SELECTION.
This thesis aims to provide an improved description of the rheology of rock materials by
incorporating distributed grain size and multiple deformation mechanisms into theoretical
flow laws. It further aims to assess the influence of dynamic recrystallization on the evolution
of grain size distribution and on composite flow behavior.
The research combines theoretical work and laboratory deformation experiments. In the
theoretical part, composite diffusion-dislocation flow laws for materials with a lognormal
grain size distribution are derived that incorporate the distribution parameters, i.e. standard
deviation and median grain size. The flow laws are used to include the distribution parameters
into a model for dynamic recrystallization in which grain size and rheology are assumed to
adjust itself to the boundary between the GSS and GSI fields. In the experimental part, the
natural calcite rock Carrara marble and synthetic polycrystalline halite (wet and dry) have
been deformed in axial compression for a systematic range of strains, strain rates, stresses and
temperatures at elevated pressure.

GIVEN ENTRIES.
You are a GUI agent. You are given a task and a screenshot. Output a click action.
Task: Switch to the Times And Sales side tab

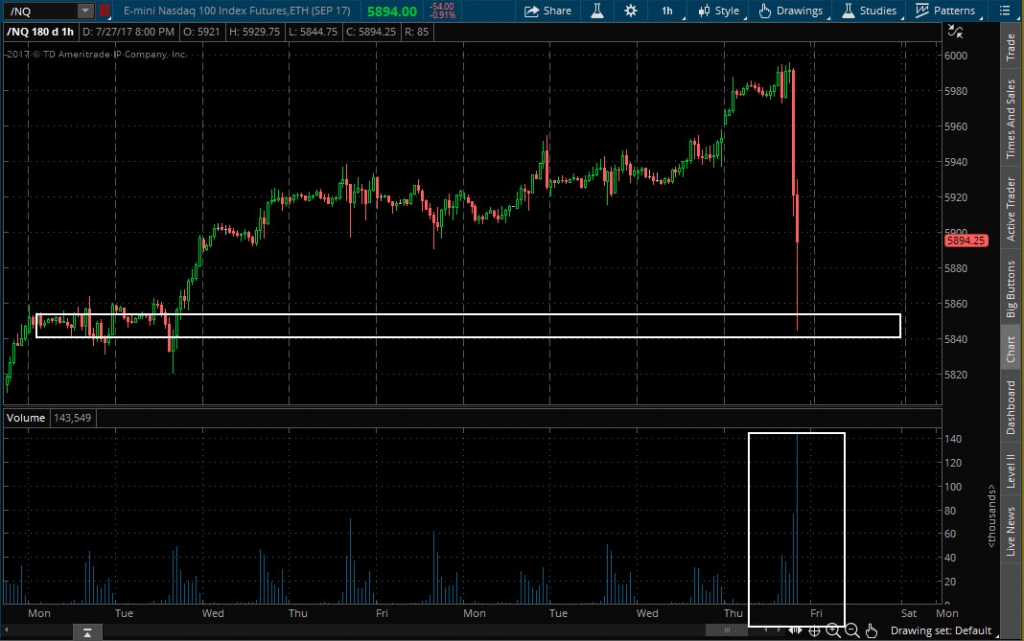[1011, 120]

...

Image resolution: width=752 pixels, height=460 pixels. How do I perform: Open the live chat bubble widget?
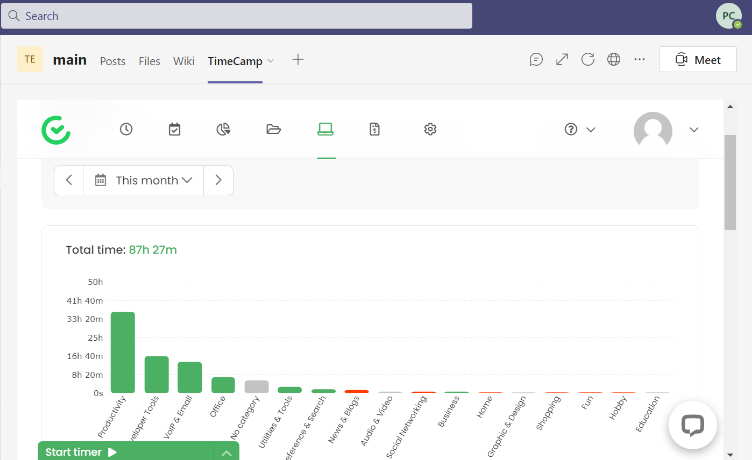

WHAT THIS EXERCISE ASKS.
a) Write out the rock rheology summary from "This thesis aims" to "composite flow behavior.", swapping "rock materials" for "crustal rocks".
b) According to the rock rheology summary, which two materials were deformed in the laboratory experiments?
c) Carry on the rock rheology summary from its last sentence.

ANSWERS BY TASK.
a)
This thesis aims to provide an improved description of the rheology of crustal rocks by
incorporating distributed grain size and multiple deformation mechanisms into theoretical
flow laws. It further aims to assess the influence of dynamic recrystallization on the evolution
of grain size distribution and on composite flow behavior.

b) The natural calcite rock Carrara marble and synthetic polycrystalline halite, both wet and dry.

c)
The results show that for an accurate description of the rheology of rock materials, the
complete grain size distribution, composite GSS-GSI flow and the effect of dynamic
recrystallization should be taken into account. Strain rate can change by orders of magnitude
due to variation of standard deviation of the grain size distribution at fixed median grain size,
which is unaccounted for in conventional flow laws that include a single-valued grain size. In
both Carrara marble and wet synthetic polycrystalline halite, dynamic recystallization by
progressive subgrain rotation and/or grain boundary migration results in a significant change
in grain size distribution and minor rheological weakening. The observed rheological
behavior and weakening can only be explained by considering changes in the relative
contribution of GSS flow relative to GSI flow due to alteration of the grain size distribution
by dynamic recrystallization. The limited weakening observed suggests that in relatively pure,
single phase materials, weakening associated with dynamic recrystallization is insufficient to
cause strain localization.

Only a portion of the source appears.